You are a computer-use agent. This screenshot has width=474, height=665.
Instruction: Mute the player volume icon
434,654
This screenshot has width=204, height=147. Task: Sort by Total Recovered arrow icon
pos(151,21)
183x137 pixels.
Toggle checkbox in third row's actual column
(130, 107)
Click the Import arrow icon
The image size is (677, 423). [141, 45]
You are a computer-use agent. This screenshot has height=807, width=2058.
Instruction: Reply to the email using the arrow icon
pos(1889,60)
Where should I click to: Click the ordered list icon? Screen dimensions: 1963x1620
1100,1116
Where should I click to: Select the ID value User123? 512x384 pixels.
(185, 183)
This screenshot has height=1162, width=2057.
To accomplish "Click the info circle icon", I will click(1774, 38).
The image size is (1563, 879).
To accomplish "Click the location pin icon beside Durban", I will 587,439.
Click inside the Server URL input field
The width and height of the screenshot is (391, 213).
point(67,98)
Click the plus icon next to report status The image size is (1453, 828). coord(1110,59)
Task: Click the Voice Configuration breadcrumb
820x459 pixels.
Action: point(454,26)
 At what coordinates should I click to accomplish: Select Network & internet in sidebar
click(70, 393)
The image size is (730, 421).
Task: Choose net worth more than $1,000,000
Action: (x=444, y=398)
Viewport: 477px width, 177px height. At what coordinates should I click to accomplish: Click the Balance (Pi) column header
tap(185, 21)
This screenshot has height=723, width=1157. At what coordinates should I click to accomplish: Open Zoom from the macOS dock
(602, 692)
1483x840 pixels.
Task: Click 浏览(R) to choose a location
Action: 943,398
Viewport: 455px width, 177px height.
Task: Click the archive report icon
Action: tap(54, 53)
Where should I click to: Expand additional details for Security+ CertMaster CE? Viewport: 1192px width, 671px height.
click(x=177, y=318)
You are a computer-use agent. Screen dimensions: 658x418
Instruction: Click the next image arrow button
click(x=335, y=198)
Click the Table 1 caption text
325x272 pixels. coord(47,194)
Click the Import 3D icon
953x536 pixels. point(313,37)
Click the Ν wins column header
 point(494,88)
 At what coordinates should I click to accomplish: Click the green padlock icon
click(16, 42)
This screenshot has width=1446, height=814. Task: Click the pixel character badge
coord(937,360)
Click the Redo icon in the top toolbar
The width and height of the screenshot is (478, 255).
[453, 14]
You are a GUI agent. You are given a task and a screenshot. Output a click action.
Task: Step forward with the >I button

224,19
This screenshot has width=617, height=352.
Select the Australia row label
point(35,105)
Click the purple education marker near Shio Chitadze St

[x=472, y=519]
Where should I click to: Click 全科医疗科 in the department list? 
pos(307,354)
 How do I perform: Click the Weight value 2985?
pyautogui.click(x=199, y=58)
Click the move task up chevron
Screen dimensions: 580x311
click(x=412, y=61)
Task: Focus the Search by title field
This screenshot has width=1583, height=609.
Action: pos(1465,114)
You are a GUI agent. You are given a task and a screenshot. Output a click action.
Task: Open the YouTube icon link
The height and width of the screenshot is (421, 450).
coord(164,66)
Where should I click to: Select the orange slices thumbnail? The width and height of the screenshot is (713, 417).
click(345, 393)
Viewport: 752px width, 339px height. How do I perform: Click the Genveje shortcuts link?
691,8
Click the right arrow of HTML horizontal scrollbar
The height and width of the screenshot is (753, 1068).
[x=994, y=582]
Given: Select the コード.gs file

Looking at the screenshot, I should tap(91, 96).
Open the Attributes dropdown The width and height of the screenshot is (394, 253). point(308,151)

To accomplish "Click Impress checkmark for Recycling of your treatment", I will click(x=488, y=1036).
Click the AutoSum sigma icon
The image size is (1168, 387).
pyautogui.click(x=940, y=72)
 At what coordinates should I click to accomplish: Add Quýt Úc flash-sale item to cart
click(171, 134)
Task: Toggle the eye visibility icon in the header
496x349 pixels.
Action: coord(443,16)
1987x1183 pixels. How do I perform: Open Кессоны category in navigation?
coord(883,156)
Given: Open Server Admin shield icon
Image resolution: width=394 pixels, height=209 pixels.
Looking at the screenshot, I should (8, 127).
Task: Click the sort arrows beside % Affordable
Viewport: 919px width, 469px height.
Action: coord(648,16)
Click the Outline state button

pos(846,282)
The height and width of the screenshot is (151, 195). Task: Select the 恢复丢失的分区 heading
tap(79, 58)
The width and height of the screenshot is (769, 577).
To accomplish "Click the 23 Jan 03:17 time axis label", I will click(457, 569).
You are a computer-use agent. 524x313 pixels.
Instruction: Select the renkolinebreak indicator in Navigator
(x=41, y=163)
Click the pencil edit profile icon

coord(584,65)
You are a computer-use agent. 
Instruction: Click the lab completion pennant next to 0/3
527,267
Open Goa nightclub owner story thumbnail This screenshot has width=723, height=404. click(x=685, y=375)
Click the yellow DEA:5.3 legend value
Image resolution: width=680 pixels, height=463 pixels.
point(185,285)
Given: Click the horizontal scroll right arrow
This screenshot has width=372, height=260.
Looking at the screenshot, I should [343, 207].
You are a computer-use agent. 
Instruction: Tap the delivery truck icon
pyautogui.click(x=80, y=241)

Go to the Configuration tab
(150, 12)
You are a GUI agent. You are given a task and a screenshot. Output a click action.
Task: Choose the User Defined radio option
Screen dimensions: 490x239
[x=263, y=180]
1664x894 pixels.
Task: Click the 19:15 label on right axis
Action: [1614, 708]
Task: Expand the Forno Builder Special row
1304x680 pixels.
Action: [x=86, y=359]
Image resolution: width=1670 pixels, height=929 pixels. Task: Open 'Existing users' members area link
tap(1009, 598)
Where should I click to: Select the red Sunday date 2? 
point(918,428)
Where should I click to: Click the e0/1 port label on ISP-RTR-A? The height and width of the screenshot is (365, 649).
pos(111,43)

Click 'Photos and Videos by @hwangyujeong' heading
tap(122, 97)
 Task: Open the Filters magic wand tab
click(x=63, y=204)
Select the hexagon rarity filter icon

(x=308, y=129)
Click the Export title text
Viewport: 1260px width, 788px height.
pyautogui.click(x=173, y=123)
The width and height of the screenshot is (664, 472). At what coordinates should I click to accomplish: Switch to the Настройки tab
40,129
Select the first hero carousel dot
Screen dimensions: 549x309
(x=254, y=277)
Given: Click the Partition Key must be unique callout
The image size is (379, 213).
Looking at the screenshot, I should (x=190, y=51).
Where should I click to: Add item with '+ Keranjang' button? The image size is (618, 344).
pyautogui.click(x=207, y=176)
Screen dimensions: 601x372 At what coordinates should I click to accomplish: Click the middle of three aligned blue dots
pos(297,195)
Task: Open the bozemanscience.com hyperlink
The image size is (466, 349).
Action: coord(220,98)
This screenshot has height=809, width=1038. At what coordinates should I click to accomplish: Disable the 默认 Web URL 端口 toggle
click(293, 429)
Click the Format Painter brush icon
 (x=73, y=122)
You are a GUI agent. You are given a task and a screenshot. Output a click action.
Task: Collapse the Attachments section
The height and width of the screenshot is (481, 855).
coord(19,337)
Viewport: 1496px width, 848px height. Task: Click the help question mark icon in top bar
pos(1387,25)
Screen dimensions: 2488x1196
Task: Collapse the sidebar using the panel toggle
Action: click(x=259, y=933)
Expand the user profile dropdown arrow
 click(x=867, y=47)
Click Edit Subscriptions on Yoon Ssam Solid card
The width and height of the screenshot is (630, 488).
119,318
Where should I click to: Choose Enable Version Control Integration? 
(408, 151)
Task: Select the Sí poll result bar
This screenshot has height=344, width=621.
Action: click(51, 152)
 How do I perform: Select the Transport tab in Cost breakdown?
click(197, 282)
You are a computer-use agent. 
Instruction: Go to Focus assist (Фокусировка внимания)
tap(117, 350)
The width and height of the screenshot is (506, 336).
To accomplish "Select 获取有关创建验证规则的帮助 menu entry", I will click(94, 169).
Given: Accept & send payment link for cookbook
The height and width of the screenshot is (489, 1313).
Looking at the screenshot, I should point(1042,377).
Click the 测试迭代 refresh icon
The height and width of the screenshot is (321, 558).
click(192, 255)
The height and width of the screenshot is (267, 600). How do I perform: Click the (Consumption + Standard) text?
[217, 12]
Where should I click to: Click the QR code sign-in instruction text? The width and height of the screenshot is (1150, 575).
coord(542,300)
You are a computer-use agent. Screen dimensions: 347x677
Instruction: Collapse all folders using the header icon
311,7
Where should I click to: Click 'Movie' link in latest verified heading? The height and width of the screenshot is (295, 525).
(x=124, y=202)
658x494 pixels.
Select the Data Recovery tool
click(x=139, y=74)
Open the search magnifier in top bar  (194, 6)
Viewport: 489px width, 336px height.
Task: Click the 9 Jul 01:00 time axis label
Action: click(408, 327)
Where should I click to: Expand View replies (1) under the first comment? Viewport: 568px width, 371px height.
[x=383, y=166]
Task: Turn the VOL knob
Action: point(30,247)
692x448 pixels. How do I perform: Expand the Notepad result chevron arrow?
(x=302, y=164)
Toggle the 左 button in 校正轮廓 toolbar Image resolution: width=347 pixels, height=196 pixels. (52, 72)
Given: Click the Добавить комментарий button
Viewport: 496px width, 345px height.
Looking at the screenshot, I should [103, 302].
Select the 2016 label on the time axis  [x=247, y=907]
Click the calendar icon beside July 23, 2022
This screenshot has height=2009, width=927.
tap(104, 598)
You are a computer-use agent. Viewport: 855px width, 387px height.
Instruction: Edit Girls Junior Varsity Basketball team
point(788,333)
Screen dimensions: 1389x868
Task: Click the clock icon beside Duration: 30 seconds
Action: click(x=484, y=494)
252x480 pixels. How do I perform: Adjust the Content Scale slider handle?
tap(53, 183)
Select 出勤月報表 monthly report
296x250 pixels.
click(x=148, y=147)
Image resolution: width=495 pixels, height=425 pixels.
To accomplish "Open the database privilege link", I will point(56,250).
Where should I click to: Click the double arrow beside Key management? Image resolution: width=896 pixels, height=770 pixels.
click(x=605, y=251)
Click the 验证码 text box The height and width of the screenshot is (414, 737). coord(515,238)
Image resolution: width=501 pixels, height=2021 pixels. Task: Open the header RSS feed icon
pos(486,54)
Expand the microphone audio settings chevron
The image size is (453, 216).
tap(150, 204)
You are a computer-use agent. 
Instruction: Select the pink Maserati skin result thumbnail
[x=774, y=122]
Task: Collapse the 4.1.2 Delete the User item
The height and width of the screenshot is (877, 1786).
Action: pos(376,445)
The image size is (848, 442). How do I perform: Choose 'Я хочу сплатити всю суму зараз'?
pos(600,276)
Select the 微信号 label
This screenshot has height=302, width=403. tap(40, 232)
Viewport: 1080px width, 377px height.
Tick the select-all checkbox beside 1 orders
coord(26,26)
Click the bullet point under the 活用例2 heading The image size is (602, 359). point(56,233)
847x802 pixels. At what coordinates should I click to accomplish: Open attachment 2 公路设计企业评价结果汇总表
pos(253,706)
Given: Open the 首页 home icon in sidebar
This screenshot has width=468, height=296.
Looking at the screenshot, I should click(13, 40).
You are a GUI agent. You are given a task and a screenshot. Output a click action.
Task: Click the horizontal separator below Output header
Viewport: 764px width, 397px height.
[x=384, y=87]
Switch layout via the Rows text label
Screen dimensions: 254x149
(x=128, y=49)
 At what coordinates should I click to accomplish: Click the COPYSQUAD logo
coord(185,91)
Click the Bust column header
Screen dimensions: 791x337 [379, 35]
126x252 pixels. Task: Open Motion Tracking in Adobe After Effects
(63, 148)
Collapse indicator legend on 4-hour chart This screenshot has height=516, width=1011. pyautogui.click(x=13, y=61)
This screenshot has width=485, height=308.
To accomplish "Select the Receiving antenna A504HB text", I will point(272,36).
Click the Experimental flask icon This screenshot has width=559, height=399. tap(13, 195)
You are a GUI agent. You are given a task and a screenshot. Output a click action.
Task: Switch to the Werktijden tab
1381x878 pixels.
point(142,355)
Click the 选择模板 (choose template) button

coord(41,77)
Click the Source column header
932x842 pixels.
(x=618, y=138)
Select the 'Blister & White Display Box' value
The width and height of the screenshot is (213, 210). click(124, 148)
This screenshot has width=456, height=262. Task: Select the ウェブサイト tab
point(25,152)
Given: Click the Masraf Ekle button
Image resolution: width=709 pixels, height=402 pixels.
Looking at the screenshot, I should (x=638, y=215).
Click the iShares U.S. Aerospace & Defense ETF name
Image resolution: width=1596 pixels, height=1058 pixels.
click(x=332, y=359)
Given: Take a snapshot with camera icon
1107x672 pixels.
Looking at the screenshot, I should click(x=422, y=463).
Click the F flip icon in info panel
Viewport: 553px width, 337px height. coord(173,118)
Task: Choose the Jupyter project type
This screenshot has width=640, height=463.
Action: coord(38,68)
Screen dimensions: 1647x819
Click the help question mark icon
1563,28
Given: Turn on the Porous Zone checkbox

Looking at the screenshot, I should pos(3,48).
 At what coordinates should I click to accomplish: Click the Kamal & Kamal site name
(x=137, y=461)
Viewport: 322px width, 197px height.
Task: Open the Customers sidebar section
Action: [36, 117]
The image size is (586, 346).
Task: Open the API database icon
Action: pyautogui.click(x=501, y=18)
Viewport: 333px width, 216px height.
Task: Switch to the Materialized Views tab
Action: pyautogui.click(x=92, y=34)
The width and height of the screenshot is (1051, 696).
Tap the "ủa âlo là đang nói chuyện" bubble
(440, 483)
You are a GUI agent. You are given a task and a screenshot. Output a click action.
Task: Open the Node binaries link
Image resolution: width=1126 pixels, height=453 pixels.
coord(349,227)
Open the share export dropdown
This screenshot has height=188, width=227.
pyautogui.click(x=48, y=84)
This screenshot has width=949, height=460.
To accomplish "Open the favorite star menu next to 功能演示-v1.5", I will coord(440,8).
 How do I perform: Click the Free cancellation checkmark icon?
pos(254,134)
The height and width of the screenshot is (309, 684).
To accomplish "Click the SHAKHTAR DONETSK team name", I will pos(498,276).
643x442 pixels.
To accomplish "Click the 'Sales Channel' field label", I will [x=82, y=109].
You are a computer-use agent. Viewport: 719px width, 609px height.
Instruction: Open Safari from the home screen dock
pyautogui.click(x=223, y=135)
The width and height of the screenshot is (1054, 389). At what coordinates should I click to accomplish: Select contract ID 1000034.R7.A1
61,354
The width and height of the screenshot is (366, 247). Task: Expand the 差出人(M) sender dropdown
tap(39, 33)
----
Problem details: Copy everything from the start of the material down through the line containing "Action: point(454,26)", changing "arrow" to "chevron" and leaving the rest unchanged.

Written answer:
You are a computer-use agent. This screenshot has width=474, height=665.
Instruction: Mute the player volume icon
434,654
This screenshot has width=204, height=147. Task: Sort by Total Recovered chevron icon
pos(151,21)
183x137 pixels.
Toggle checkbox in third row's actual column
(130, 107)
Click the Import chevron icon
The image size is (677, 423). [141, 45]
You are a computer-use agent. This screenshot has height=807, width=2058.
Instruction: Reply to the email using the chevron icon
pos(1889,60)
Where should I click to: Click the ordered list icon? Screen dimensions: 1963x1620
1100,1116
Where should I click to: Select the ID value User123? 512x384 pixels.
(185, 183)
This screenshot has height=1162, width=2057.
To accomplish "Click the info circle icon", I will click(1774, 38).
The image size is (1563, 879).
To accomplish "Click the location pin icon beside Durban", I will 587,439.
Click inside the Server URL input field
The width and height of the screenshot is (391, 213).
point(67,98)
Click the plus icon next to report status The image size is (1453, 828). coord(1110,59)
Task: Click the Voice Configuration breadcrumb
820x459 pixels.
Action: point(454,26)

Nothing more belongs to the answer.